Even if considered under section 16–90–111, appellant's motion was also untimely. At best, appellant's claim challenges the imposition of his sentence. The statute allows a circuit court to correct a sentence imposed in an illegal manner within the time allowed under the statute for a reduction of sentence. Section 16–90–111(b), as in effect at the time that appellant was sentenced pursuant to a guilty plea, required that an order under the statute that reduces a sentence must be entered within 120 days after the sentence was imposed or within sixty days after receipt by the trial court of the mandate issued upon affirmance of the judgment or dismissal of the appeal. Thus, appellant's motion was not filed within the time limits allowed by the statute. Moreover, in Edwards v. State, 347 Ark. 364, 64 S.W.3d 706 (2002) (per curiam), we rejected the argument that section 16–93–611 creates an exception to the time limitation on modifying a sentence set out in section 16–90–111. There, we held that, based on the language in sections 16–90–111 and 16–93–611, a court may not exercise its discretion to waive the seventy-percent requirement outside the time limitations set by the General Assembly in section 16–90–111(b) for seeking reduction of a sentence. We held that, because appellant filed his petition seeking waiver of the seventy-percent requirement outside the time period set out in section 16– 90–111, the trial court was correct in dismissing his petition.
In 1999, section 16–90–111(b) was amended to require that an order reducing the sentence must be entered within ninety (90) days after the sentence is imposed.
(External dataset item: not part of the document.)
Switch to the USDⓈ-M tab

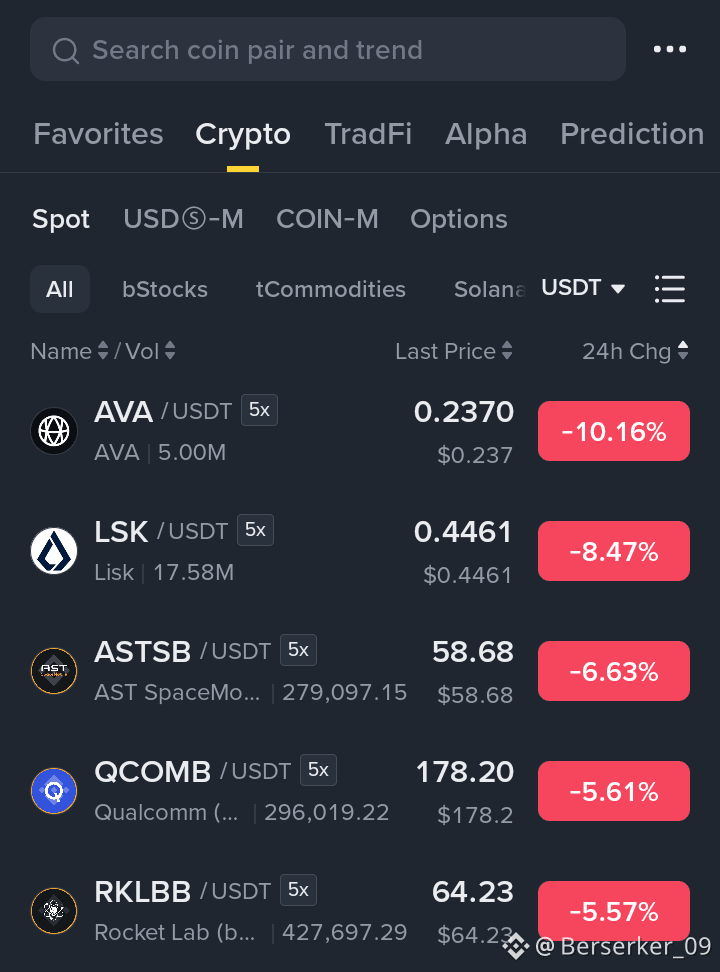coord(184,219)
Ark.Code Ann. § 16–90–111 (Supp. 1999). Appellant's petition was filed beyond the time period under either version of the statute.
In addition to the lack of jurisdiction based on the untimeliness of appellant's motion, the motion was also properly dismissed based on our holding in Edwards that section 16–93–611 cannot be applied retroactively to waive the seventy-percent requirement. Edwards, 347 Ark. 364, 64 S.W.3d 706.
Affirmed.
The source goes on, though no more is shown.